- Consigne:
Indiquez, pour chacun des énoncés suivants, s’il concorde avec l’extrait sur la séparation des pouvoirs, en répondant par oui ou par non et en citant textuellement les mots décisifs de l’extrait. 1. Le pouvoir législatif incombe au Grand Conseil. 2. Sans délégation expresse, le Conseil d’État peut imposer aux administrés des obligations non prévues par la loi. 3. La clause générale de police peut justifier une entorse au principe lorsque l’ordre public est menacé de manière grave, directe et imminente.

- Extrait fourni:
2. Le revenu déterminant des personnes soumises à l’impôt au barème ordinaire ainsi que celui des personnes imposées à la source est établi sur la base du revenu calculé en application de l'alinéa 1, multiplié par le coefficient 0,91. »

5) a. L’art. 2 al. 2 de la Constitution de la République et canton de Genève du 24 mai 1847 (Cst-GE - A 2 00) consacre le principe de la séparation des pouvoirs. Le pouvoir législatif incombe au Grand Conseil (art. 80 Cst-GE). Le Conseil d’État genevois, en tant qu’autorité exécutive, est chargé de l’exécution des lois et prend à cet effet les règlements et arrêtés nécessaires (art. 101 Cst-GE). Il ne peut donc disposer praeter legem. À moins d’une délégation expresse, il ne peut pas poser des règles qui restreindraient les droits des administrés ou leur imposeraient des obligations non prévues par la loi (ATF 114 Ia 288 ; ATA/63/2004 du 20 janvier 2004 ; ATA/587/2000 du 26 septembre 2000 ; Blaise KNAPP, Précis de droit administratif, Bâle 1991, n. 322, 353 ; Pierre MOOR, Droit administratif, Berne 1991, n. 3.3.3.1-3). Seule la clause générale de police peut justifier une entorse à ce principe, mais il faut que l’ordre public soit menacé de manière grave, directe, imminente, sans qu’aucune autre mesure légale ne puisse être prise ou aucune norme adoptée en temps utile (Pierre MOOR, op cit. n. 4.2.2.9, p. 337).

- Données enregistrées:
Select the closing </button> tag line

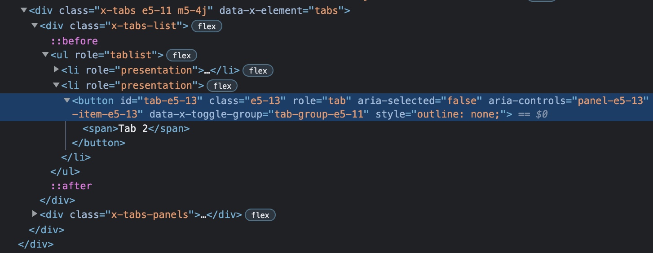98,143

- Résultat obtenu:
1. Oui : « Le pouvoir législatif incombe au Grand Conseil (art. 80 Cst-GE). »
2. Non : « À moins d’une délégation expresse, il ne peut pas poser des règles qui restreindraient les droits des administrés ou leur imposeraient des obligations non prévues par la loi »
3. Oui : « Seule la clause générale de police peut justifier une entorse à ce principe, mais il faut que l’ordre public soit menacé de manière grave, directe, imminente »